## BEGIN Text provided
Available games

: thoroughly-tested. In many cases, we verified against known values and/or reproduced results from papers.

~: implemented but lightly tested.

X: known issues (see code for details).

Status	Game
	Backgammon
~	Battleship
~	Blackjack
	Breakthrough
	Bridge
	(Uncontested) Bridge bidding
~	Catch
~	Cliff Walking
~	Clobber
~	Coin Game
	Connect Four
~	Cooperative Box-Pushing
	Chess
~	Deep Sea
	First-price Sealed-Bid Auction
	Gin Rummy
	Go
	Goofspiel
	Hanabi
	Havannah
~	Hearts
~	Hex
	Kuhn poker
~	Laser Tag
	Leduc poker
~	Lewis Signaling
	Liar's Dice
~	Markov Soccer
	Matching Pennies (Three-player)
	Negotiation
X	Oh Hell
	Oshi-Zumo
	Oware
	Pentago
~	Phantom Tic-Tac-Toe
	Pig
~	Poker (Hold 'em)
	Quoridor
~	Sheriff
~	Slovenian Tarok
~	Skat (simplified bidding)
~	Solitaire (K+)
	Tic-Tac-Toe
	Tiny Bridge
	Tiny Hanabi
	Trade Comm
	Y

Details

Backgammon

Players move their pieces through the board based on the rolls of dice.
Idiosyncratic format.
Traditional game.
Non-deterministic.
Perfect information.
2 players.
Wikipedia

Battleship

Players place ships and shoot at each other in turns.
Pieces on a board.
Traditional game.
Deterministic.
Imperfect information.
2 players.
Good for correlated equilibria.
Farina et al. '19, Correlation in Extensive-Form Games: Saddle-Point Formulation and Benchmarks. Based on the original game (wikipedia)
## END Text provided
## BEGIN Supplied material
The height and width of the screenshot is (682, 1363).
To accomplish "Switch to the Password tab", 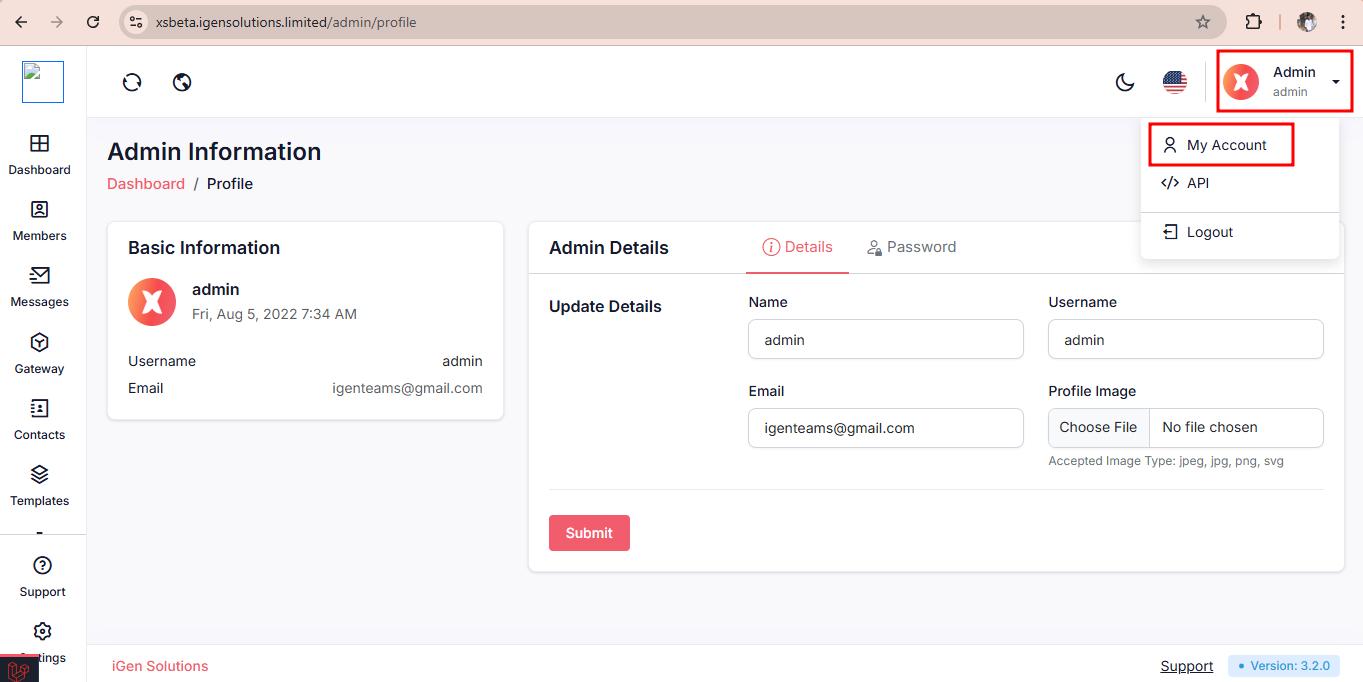I will (x=911, y=247).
## END Supplied material
Given exercise »
Answer these questions using the games list:
1. What does the "~" status mean?
2. Which game has the status "X"?
3. According to the details for Battleship, how many players does it have, and what is it good for?

Full answer »
1. Implemented but lightly tested.
2. Oh Hell.
3. 2 players; correlated equilibria.